- _Fragmento de página_
....
Aseguraba Terencio, en un dicho ya proverbial, que «nada de lo humano le resultaba ajeno». Entendida la frase como un precepto ético, podría deducirse que nada debería resultarnos tan sencillo como empatizar con nuestros semejantes. Sin embargo, una de nuestras grandes carencias radica precisamente en la dificultad que experimentamos para ponernos en el lugar del otro. Y es que el camino hacia la empatía exige acometer una delicada operación: la de intentar comprender el mundo desde un punto de vista ajeno, muchas veces contrario al de nuestros propios intereses. Un gran paso que solo podremos dar individualmente y con esfuerzo. Recuerdo a este respecto un famoso relato de Hesse, El agüista, donde el autor narraba su experiencia con un ruidoso vecino de habitación que no le dejaba ni dormir ni trabajar; una incómoda situación que solo pudo vencer mediante un ejercicio de imaginación que le permitió identificarse emocionalmente con el molesto compañero de balneario. Es una anécdota quizás trivial, pero ilustrativa de lo mucho que puede ayudarnos la empatía en la convivencia con nuestros semejantes. En el caso particular del escritor, esta facultad empática puede resultar especialmente valiosa. Aunque no toda la literatura camina por una senda realista, la empatía ha sido el necesario don de muchos autores que han pretendido dar un testimonio profundo de la sociedad y de sus gentes. ¿Cómo imaginarnos a Balzac, si no es entregado a la ambiciosa tarea de ponerse en el lugar de cada uno de sus infinitos personajes? La mirada comprensiva no es sino una mirada compartida. Decía Freud que «amar al projimo como a ti mismo» es una empresa no solo imposible, sino también radicalmente injusta. Pero quizás sí podamos, al menos, intentar ponernos en su lugar. O mejor aún, compartir sus sueños.
....
- _Registros proporcionados_
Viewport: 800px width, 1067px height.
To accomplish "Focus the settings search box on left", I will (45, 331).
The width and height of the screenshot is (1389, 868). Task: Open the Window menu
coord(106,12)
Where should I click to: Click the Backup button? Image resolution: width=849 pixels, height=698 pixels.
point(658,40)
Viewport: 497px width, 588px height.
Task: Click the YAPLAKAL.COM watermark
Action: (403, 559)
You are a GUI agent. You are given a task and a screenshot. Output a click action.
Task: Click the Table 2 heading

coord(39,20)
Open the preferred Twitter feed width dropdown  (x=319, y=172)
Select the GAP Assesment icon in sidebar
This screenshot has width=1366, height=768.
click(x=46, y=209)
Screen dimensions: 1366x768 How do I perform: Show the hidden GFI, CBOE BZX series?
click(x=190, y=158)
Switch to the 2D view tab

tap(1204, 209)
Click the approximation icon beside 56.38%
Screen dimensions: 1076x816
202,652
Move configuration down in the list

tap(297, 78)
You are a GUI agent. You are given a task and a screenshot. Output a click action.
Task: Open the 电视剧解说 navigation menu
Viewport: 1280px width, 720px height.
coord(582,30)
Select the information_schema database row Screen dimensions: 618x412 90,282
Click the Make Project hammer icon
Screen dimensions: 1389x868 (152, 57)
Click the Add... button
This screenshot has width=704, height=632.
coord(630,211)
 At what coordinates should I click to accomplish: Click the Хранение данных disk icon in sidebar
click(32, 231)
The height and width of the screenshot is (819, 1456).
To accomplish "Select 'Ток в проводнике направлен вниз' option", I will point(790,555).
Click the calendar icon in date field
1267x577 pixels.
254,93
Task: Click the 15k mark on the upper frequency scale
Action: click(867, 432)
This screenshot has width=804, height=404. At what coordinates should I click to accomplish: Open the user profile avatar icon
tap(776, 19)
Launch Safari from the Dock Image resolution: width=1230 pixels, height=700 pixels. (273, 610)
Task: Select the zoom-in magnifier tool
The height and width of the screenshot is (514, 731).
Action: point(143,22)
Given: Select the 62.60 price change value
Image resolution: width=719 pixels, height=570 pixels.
....
- _Tareas_
1. Copia sin ningún cambio el tramo de los registros que comienza en su primera línea y termina en la línea que contiene «coord(106,12)», ambas incluidas.
2. Prosigue el texto sobre la empatía a partir del punto en que termina.

- _Respuestas por tarea_
1.
Viewport: 800px width, 1067px height.
To accomplish "Focus the settings search box on left", I will (45, 331).
The width and height of the screenshot is (1389, 868). Task: Open the Window menu
coord(106,12)

2.
Esta es, quizás, una de las metas que se ha propuesto alcanzar Estefanía González con su nuevo libro, En sueños de otros, que en estos días ve la luz publicado por la editorial Tres Hermanas. Amparada en el valor simbólico de aquellos componentes básicos que los filósofos presocráticos distinguieron en la materia (Aire, Tierra, Agua y Fuego), la escritora asturiana traza una división cuatripartita en su libro: una figurada manera de confesarnos su voluntad de extender la mirada a una amplia variedad de experiencias humanas, de lograr una ubicuidad que le permita ponerse en la piel de un abigarrado conjunto de seres. Autora de dos poemarios anteriores, Hierba de noche (2012) y Raíz encendida (2014), Estefanía González nos ofrece ahora sus primeros trabajos de narrativa, reunidos en un libro de admirable unidad y solvencia. Y es que no hay tanta diferencia, a fin de cuentas, entre poema y prosa breve; al menos cuando comparten un mismo cuidado por la forma, la exploración de sentimientos sutiles, la fina observación y los matices: cualidades todas que informan ese casi centenar de minificciones que recoge En sueños de otros. Un libro que, sin traicionar su coherencia, reúne textos de muy diversa índole, servidos por una notable capacidad fabuladora, necesaria para dar vida al extenso muestrario humano que puebla sus páginas. Algunos textos nos parecerán muy cercanos al poema. Es el caso de Corro o Tarzán, donde predominan el juego verbal o la sugerencia. Otros, por el contrario, son plenamente narrativos, dando entrada incluso al diálogo y a un tono más coloquial. No faltan tampoco las ficciones enigmáticas o de carácter experimental (En el taller de lectura). Todas las historias, sin embargo, coinciden en un mismo punto, en tener como mejor capital a sus personajes, a los que Estefanía González define muy hábilmente, sirviéndose solo de unos pocos trazos, sin comprometer el equilibrio de unos textos escritos con la vocación de no extenderse más allá de lo preciso.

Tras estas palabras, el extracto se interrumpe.